Ayer, la inspiración rica y galana
llenando mi cerebro de fulgores;
y tú, sonriente y dulce en tu ventana,
hablándome de dichas y de amores.
Ayer, cuanto era luz y poesía,
las albas puras y las tardes bellas
henchidas de sutil melancolía,
y las noches pletóricas de estrellas…
Salvador Díaz Mirón, “Mudanza”
Para Díaz Mirón, la mudanza significa ilusión y dicha, sentimientos que han de ser transformados en ansia y desesperanza; amor y flores, que mutarán en desierto; júbilo que pronto será dolor. ¿Por qué la esperanza ha de estar siempre presente en las acciones humanas?, pregunta Tú. Volvemos a la sin-respuesta.
Pero quizá el poeta tenga razón, quizá el sujeto común no puede sino mudar a cada instante, mudar de espacio, mudar de hábitos, mudar de creencias, mudar de amistades, mudar y mudar en la espera de encontrar la felicidad o tratar de saciarse con los breves instantes de alegría que vienen a cada mudanza.
La mudanza entonces es necesaria. Más que necesaria, también es un hábito común del individuo, sin el cual, no sería posible el estado armónico de la cotidianidad. ¿Ironía? Y también, sin embargo, se dice que el ser humano requiere volver constantemente a su rutina, pues no sabe la fórmula que requiere para crear nuevas realidades, por ello es que siempre, a pesar de la mudanza constante, aguarda en sí un dejo de costumbre.

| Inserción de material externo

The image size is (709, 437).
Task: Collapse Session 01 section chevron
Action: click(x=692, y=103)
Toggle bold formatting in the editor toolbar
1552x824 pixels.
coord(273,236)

Mudar trae consigo el reencuentro con los objetos, la satisfacción del recuerdo y las alegrías antiguas vuelven a acrecentar esa ilusión primera del cambio. Cuando uno decide irse del sitio en que ha residido los últimos años, o toda la vida, siempre se conserva un dejo de aflicción por lo conocido, pero el sentimiento del cambio es tan fuerte que estas añoranzas no perturban la decisión del movimiento, sino que incluso la motivan, en la búsqueda de nuevas emociones.
¿Pero una mudanza traerá consigo, necesariamente, el cambio que el individuo requiere para re-crearse? Quizá no. Lo que sucede en esa ilusión de “renovación” es precisamente eso, la utopía, la idea de que todo cambio abre puertas oscurecidas por el hábito y el sopor en que nos envuelve.

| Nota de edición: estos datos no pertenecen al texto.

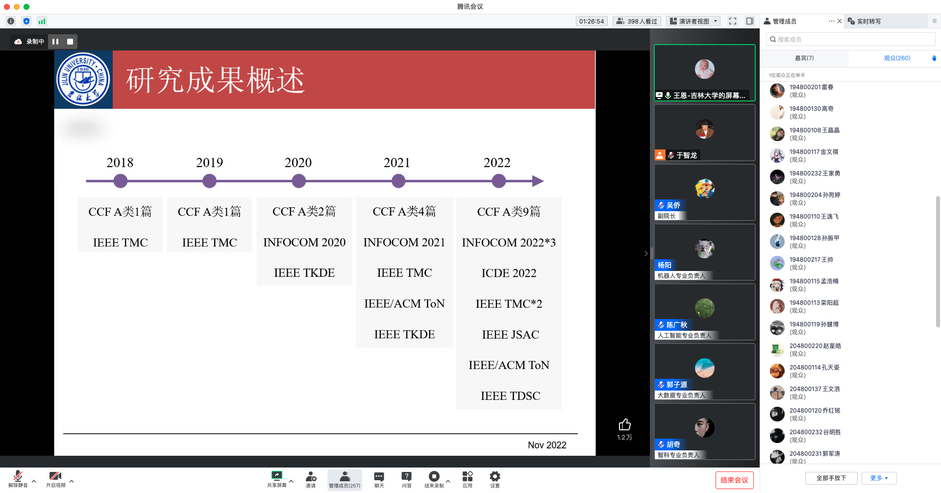
Task: Click the meeting info icon
Action: (x=11, y=21)
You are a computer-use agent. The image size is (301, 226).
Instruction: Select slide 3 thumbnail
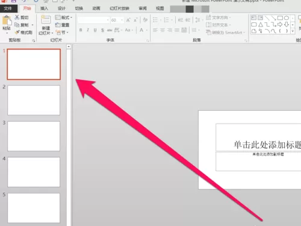click(34, 136)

Sabemos que el cambio no es la solución a todo, que a donde se mude siempre se llevará consigo la rutina: levantarse, tomar la pasta dental en el orden adecuado para uno (o el desorden, para otro), cepillar los dientes en el sentido acostumbrado, mirarse al espejo y adivinar, entre la incertidumbre de la falta de visión matutina, el nuevo número de arrugas, de canas, de pigmentos en las bolsas oscuras debajo de los ojos; mirar la cama y desear unos minutos más, creer que si, llegada la noche uno hubiera cambiado esta cosa o esta otra, quizá en ese momento no se estaría sufriendo por iniciar el día. Pero no es así. No lo es porque a pesar del cambio, el hábito siempre se hace presente.
Siempre, debajo de ese cambio de corte, de ese nuevo labial, de la nueva tonalidad en el cabello, del vestido distinto a lo acostumbrado, de los zapatos que siempre deseaste, detrás de eso estás Tú, el común, el de siempre, el que nació entre líquidos hediondos, añorando cambiar de espacio. El que siempre muda, ése eres, y por ello serás Tú, aunque la ciudad y la habitación se muden de ti constantemente.